For businesses trading in so many countries with different laws, the challenges that these pose were evident, and Cloudflare’s localisation and “edge compute” that runs developers’ code in the viewer’s country provide a compelling offering for compliance.
Automation and Bot Traffic
Naturally, a common theme at the event was the agentic web, over 50% of global traffic is now bots. Some of these, such as GoogleBot, are beneficial. Others are scrapers posing challenges to the revenue model of ad-funded content and news sites while posing opportunities for e-commerce stores. With bots always evolving, it is harder than ever to identify good from bad, but Cloudflare’s latest technology allows clearer identification of bot traffic which can then allow, rate limit or block as applicable.

AI
Cloudflare know they have to help AI training bots understand their clients sites as efficiently as possible, and during the day showed off features such as using AI to generate bot-ready versions of web pages on-the-fly to both reduce the tokens, and bandwidth, needed to consume the content and help their clients rank most highly.
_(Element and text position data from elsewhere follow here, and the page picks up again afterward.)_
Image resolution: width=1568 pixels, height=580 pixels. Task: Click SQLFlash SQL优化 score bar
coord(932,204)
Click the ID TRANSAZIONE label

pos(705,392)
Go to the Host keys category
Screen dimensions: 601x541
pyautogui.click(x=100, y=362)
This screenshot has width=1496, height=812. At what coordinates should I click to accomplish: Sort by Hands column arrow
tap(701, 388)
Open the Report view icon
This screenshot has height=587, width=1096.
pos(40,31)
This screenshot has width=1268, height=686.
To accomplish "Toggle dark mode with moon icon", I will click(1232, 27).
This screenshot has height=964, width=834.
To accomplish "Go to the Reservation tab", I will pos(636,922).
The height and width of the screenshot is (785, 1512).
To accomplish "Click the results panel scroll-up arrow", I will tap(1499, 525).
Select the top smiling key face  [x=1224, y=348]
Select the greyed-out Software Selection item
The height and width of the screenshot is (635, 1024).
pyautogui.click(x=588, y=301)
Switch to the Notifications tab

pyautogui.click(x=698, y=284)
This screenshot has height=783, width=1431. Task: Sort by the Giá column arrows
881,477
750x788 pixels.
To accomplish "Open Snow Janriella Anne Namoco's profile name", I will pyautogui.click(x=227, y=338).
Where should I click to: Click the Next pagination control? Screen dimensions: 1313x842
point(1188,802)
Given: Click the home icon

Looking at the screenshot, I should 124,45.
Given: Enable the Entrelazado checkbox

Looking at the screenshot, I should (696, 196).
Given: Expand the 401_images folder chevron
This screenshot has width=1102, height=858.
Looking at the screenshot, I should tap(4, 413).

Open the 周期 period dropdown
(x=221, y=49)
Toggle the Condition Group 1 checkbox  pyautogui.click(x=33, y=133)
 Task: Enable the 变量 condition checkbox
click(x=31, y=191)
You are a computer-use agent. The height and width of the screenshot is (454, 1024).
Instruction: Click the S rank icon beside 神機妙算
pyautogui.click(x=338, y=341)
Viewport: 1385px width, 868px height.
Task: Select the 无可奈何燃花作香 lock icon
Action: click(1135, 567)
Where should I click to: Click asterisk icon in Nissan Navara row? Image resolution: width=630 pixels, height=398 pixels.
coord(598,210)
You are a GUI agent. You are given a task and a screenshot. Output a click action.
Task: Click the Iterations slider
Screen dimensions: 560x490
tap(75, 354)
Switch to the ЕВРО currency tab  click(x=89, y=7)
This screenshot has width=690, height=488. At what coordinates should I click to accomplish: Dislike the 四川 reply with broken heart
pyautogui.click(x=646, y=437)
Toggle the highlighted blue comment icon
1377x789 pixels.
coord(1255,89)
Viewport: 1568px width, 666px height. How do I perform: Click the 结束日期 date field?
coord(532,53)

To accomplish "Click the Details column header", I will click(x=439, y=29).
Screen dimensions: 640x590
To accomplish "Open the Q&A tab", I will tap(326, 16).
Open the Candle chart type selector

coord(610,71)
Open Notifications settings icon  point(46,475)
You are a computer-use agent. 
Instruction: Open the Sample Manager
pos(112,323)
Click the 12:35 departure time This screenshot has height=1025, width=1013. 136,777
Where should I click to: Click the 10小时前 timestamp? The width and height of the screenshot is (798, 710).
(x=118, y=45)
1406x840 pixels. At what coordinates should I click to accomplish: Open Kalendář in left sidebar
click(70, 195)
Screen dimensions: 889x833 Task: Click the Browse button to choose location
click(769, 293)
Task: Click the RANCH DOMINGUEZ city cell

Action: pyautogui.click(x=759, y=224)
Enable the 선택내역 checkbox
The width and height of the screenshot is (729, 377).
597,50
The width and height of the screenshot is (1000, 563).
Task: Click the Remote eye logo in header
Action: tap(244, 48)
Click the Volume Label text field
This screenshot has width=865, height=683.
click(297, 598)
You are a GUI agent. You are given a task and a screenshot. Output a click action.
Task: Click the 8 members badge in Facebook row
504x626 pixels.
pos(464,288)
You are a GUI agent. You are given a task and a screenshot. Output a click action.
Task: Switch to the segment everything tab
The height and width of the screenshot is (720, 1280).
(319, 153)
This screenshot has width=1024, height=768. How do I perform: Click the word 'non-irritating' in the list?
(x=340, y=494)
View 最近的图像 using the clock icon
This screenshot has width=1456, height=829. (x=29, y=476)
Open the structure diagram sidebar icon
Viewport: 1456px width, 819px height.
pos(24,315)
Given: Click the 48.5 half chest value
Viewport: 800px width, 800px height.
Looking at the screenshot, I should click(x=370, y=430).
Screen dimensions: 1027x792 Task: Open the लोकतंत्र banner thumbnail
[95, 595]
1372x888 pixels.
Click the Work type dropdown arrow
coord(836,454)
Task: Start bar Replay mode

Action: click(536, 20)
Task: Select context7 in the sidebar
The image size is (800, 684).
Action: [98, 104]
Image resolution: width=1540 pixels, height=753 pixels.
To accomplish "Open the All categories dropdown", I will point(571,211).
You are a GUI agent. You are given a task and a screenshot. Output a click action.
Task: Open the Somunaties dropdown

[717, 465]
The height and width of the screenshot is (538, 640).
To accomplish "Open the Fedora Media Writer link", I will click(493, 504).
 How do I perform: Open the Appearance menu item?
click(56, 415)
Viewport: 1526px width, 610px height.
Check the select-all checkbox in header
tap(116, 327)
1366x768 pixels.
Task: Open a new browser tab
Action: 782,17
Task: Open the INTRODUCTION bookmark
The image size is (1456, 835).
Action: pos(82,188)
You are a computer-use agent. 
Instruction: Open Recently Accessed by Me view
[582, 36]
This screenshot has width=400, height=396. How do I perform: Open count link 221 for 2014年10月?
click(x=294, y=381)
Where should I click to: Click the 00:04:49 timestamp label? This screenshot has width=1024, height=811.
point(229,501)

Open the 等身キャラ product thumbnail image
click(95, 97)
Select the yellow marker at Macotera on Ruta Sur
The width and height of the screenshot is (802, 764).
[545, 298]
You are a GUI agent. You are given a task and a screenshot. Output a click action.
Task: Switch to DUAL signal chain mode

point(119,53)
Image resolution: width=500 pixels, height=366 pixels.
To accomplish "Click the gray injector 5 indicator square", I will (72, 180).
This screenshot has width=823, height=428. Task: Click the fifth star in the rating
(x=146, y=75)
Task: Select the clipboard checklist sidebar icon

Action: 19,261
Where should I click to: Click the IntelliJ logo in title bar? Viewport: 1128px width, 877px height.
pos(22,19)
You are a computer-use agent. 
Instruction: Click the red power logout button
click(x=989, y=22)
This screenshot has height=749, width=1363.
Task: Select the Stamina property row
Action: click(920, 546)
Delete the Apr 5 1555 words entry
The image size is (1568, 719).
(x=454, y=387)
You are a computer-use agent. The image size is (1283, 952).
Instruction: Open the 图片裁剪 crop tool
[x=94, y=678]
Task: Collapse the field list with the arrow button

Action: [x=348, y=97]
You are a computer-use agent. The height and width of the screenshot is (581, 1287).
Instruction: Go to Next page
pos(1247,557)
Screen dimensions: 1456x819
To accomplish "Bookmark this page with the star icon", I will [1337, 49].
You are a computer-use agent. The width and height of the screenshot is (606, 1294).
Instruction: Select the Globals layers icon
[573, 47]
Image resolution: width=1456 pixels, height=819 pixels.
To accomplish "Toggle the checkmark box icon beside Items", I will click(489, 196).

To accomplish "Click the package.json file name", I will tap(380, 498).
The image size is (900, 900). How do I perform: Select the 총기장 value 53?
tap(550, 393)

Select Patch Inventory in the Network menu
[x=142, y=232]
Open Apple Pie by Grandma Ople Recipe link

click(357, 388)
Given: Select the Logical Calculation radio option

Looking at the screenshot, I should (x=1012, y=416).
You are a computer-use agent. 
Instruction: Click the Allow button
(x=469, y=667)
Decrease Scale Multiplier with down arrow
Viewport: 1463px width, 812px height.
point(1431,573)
Similarly, their tooling allows site owners to use AI to identify and control those training bots, they are even taking that a step further with means to charge the bots for access to valued content.
With the proliferation of AI MCP (Model Context Protocol) Cloudflare showed how their traditional WAF (Web Application Firewall) tools are being updated to provide protection for API and MCP endpoints to prevent malicious actors from attacking these and potentially breaking outside their intended boundaries (guardrails), effectively pitting good AI against bad AI.
At the other end of the spectrum, their enterprise clients are utilising Cloudflare’s AI models to compute responses on Cloudflare’s edge servers that are located close to the viewer for ultimate performance and in some industries regional compliance.
We also heard how AI has allowed lawyers processing data breaches of non-Cloudflare systems, to turn months of manual labour into a few days, allowing impacted parties to be notified in more timely ways than ever before.

When the web is moving at such pace with risks at every turn, it is great to see that there are good guys who’s mission is simple – “To help build a better Internet”.